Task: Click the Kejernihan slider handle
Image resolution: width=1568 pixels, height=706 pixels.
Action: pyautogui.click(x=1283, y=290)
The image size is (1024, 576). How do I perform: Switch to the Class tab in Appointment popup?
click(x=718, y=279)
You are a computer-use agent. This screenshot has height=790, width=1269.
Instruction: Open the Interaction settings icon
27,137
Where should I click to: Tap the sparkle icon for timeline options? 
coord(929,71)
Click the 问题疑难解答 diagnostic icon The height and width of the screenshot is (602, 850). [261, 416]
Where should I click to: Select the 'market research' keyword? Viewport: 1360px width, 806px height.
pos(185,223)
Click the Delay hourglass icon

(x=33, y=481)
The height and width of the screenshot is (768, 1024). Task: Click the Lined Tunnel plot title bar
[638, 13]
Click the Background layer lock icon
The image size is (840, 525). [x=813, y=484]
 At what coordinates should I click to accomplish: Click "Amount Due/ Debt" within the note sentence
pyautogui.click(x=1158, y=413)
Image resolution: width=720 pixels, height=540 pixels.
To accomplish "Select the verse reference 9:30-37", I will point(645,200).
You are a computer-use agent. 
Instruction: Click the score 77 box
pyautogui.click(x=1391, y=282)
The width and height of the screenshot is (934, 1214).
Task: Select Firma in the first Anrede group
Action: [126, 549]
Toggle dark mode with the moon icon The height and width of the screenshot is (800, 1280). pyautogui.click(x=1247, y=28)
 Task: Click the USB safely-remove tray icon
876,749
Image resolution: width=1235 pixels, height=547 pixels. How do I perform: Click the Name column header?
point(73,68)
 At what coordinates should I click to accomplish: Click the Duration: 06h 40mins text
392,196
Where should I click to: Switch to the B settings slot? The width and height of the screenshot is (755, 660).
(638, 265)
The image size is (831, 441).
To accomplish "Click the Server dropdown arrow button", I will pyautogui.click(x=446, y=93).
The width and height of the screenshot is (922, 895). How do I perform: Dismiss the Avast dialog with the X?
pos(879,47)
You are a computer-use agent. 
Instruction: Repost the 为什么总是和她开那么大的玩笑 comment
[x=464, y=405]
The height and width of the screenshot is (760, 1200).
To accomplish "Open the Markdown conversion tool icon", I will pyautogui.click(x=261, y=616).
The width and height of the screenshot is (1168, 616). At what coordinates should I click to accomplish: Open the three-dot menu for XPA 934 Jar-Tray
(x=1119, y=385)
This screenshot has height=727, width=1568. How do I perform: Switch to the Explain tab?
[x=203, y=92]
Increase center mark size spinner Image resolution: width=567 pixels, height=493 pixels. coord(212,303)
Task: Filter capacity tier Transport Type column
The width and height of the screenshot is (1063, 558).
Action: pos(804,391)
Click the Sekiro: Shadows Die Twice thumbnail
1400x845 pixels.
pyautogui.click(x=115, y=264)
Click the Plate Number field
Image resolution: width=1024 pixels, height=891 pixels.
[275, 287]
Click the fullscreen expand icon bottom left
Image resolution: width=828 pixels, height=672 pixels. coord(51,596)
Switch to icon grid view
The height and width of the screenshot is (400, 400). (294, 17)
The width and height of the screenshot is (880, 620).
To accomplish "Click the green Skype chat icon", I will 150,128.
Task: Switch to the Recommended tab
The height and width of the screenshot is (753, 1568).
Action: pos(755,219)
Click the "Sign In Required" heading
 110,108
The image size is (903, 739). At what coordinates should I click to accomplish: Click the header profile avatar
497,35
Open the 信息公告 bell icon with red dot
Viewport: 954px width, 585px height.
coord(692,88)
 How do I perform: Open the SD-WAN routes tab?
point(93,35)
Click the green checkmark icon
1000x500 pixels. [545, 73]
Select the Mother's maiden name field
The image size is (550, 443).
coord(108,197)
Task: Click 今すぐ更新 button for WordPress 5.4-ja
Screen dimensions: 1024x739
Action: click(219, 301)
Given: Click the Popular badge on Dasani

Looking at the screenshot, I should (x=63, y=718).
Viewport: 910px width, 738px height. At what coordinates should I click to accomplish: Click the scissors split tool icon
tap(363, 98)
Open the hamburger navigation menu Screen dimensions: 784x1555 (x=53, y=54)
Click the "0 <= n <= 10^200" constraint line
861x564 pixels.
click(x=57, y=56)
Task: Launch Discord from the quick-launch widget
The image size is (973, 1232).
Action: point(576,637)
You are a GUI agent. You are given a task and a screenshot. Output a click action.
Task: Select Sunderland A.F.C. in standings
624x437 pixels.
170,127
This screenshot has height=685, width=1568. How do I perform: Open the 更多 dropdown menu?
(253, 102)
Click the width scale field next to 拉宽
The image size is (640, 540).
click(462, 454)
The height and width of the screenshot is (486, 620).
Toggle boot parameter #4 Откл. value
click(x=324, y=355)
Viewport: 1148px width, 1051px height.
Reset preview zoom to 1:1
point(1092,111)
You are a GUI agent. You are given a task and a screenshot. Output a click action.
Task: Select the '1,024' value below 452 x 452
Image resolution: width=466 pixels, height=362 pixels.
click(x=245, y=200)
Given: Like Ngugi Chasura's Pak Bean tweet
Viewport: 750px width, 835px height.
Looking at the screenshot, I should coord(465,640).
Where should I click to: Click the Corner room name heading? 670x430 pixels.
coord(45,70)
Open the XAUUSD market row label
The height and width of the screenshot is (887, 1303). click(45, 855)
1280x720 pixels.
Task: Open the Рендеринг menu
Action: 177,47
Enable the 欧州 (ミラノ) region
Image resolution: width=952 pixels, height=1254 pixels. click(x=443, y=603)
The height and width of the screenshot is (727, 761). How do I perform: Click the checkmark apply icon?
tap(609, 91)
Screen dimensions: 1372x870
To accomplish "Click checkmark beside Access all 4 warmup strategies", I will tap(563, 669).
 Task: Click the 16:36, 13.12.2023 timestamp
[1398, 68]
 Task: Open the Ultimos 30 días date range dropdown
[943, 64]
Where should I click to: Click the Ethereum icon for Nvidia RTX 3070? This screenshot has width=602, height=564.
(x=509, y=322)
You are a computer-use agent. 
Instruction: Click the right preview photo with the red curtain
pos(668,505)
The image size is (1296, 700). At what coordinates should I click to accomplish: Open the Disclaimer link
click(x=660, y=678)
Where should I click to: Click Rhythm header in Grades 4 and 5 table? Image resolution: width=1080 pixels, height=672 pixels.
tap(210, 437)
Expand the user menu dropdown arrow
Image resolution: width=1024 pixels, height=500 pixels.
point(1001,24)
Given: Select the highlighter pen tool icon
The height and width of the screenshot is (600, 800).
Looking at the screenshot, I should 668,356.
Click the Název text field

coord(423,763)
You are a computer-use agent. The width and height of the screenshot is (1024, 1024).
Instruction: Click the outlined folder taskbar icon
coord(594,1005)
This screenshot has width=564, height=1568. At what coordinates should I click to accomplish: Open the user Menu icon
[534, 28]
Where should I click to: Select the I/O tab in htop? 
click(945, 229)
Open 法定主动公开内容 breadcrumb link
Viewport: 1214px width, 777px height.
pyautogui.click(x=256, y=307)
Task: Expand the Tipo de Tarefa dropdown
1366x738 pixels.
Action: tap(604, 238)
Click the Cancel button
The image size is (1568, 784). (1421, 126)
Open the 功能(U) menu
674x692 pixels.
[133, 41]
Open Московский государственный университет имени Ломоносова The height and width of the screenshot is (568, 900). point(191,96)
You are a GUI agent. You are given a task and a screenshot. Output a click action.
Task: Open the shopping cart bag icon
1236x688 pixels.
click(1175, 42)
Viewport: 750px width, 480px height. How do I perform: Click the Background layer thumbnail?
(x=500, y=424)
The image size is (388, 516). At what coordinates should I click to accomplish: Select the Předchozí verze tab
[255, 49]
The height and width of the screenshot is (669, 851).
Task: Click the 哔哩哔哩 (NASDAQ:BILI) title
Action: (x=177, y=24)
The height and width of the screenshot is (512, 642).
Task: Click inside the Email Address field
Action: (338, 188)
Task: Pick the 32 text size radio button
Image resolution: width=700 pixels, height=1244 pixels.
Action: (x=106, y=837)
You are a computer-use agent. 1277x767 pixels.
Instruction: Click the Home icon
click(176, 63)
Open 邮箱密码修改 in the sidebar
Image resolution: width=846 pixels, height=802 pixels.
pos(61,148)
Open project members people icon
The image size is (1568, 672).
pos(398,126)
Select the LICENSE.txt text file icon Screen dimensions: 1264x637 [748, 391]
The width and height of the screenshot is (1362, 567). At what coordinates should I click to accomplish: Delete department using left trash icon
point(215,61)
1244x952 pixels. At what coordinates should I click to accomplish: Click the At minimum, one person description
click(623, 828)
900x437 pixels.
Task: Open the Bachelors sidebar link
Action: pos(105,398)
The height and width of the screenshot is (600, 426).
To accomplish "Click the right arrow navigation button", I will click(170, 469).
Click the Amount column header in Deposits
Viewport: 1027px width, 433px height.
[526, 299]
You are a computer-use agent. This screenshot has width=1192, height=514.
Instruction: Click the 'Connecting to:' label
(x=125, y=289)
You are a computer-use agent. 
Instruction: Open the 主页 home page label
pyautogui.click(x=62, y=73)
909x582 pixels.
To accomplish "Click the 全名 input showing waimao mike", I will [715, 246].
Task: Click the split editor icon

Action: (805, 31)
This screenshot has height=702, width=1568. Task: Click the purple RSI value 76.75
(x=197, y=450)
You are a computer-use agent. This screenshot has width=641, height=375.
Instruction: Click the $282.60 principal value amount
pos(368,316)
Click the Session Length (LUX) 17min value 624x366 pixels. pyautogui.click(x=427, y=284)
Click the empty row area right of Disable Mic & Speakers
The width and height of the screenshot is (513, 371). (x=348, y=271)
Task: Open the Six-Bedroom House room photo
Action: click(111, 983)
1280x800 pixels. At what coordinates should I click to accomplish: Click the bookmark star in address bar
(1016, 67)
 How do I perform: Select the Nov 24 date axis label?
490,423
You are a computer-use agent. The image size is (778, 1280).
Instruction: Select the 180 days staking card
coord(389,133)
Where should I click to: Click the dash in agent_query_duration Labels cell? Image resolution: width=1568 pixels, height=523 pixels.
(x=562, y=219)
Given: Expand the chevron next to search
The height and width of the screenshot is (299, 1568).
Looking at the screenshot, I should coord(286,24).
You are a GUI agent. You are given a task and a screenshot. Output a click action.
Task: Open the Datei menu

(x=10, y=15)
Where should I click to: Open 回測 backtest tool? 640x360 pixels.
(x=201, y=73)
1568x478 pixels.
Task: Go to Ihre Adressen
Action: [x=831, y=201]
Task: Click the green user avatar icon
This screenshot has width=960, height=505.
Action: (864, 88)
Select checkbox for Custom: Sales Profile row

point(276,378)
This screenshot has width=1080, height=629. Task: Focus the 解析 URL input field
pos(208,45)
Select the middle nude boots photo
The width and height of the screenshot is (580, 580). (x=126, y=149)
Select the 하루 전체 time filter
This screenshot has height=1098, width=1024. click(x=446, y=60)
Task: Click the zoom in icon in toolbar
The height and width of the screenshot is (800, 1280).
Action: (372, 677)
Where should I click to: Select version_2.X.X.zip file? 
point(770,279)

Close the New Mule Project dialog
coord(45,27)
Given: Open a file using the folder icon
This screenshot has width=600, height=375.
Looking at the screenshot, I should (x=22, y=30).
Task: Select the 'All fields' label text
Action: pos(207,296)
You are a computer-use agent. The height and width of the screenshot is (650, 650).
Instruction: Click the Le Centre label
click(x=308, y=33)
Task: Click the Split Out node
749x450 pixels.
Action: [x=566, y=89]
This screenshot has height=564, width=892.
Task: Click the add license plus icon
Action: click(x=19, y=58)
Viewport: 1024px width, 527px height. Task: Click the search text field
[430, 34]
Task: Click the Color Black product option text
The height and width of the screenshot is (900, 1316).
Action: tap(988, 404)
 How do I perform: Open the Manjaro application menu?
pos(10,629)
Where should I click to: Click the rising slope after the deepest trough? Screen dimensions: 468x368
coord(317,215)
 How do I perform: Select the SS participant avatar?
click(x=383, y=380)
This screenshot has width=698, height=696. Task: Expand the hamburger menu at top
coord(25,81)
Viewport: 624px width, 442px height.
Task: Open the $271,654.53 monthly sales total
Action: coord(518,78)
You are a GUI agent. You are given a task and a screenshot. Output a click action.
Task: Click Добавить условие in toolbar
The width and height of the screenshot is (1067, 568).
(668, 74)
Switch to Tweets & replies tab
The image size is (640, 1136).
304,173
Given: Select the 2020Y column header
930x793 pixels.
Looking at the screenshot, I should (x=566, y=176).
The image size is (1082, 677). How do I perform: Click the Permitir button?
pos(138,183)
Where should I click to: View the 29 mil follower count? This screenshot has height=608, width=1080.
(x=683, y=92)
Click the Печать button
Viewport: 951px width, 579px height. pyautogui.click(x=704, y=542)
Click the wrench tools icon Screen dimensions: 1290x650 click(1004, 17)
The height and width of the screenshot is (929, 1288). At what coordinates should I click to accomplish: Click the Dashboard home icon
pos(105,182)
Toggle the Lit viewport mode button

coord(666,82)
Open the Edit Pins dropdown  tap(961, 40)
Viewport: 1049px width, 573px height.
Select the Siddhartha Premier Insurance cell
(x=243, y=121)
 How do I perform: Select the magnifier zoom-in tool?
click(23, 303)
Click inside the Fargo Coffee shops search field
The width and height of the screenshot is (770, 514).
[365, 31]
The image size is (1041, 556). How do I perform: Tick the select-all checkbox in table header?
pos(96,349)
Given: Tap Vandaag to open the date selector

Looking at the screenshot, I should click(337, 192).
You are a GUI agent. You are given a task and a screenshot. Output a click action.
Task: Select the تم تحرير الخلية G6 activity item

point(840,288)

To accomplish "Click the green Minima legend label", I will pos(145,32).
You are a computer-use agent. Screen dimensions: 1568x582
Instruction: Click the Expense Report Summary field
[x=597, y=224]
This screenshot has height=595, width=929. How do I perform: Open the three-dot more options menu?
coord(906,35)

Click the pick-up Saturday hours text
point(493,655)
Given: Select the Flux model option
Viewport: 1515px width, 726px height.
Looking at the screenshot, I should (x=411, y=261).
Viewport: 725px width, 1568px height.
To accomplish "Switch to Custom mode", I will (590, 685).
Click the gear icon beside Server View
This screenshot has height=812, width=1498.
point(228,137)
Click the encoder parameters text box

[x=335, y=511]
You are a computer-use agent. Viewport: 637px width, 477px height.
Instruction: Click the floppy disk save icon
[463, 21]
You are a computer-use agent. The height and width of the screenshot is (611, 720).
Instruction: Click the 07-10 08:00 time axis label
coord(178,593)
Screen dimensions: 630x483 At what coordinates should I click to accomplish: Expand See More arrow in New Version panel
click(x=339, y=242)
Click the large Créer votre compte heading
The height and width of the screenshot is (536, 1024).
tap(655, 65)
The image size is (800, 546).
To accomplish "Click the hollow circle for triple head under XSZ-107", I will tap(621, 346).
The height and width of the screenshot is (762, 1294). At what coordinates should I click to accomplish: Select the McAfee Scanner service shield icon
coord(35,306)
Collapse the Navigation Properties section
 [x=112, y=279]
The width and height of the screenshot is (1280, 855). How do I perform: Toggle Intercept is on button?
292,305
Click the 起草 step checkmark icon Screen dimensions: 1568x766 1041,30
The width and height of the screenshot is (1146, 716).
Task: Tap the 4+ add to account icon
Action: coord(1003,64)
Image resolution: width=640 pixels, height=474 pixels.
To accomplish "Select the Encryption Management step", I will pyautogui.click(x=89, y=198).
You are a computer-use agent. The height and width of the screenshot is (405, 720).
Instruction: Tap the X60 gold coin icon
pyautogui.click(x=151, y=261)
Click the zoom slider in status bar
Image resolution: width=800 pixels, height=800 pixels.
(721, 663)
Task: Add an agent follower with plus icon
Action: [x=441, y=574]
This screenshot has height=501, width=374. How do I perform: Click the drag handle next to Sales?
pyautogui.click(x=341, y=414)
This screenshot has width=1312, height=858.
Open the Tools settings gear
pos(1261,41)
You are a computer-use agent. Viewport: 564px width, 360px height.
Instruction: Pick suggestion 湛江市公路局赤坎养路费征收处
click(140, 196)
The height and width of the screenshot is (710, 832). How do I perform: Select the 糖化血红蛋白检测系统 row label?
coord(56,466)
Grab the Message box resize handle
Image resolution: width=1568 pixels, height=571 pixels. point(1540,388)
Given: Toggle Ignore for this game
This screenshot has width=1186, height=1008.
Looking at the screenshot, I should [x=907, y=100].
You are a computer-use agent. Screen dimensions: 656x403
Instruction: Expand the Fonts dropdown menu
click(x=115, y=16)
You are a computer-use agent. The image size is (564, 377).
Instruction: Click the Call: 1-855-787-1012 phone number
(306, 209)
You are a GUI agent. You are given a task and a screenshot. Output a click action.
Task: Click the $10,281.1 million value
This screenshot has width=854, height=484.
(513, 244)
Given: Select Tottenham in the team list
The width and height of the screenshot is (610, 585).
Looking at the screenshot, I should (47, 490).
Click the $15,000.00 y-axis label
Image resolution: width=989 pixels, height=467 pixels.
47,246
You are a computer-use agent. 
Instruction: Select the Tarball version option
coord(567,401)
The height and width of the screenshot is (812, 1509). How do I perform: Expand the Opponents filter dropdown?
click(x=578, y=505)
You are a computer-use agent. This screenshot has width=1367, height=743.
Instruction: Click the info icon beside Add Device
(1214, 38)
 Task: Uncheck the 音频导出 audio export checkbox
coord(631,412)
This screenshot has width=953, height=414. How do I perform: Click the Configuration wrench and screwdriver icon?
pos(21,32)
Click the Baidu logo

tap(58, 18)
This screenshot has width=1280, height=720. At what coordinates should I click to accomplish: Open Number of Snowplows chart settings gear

_Task objective_
How many lines of the listing contain the word "Server"? Reply with only the number.

_Answer_
2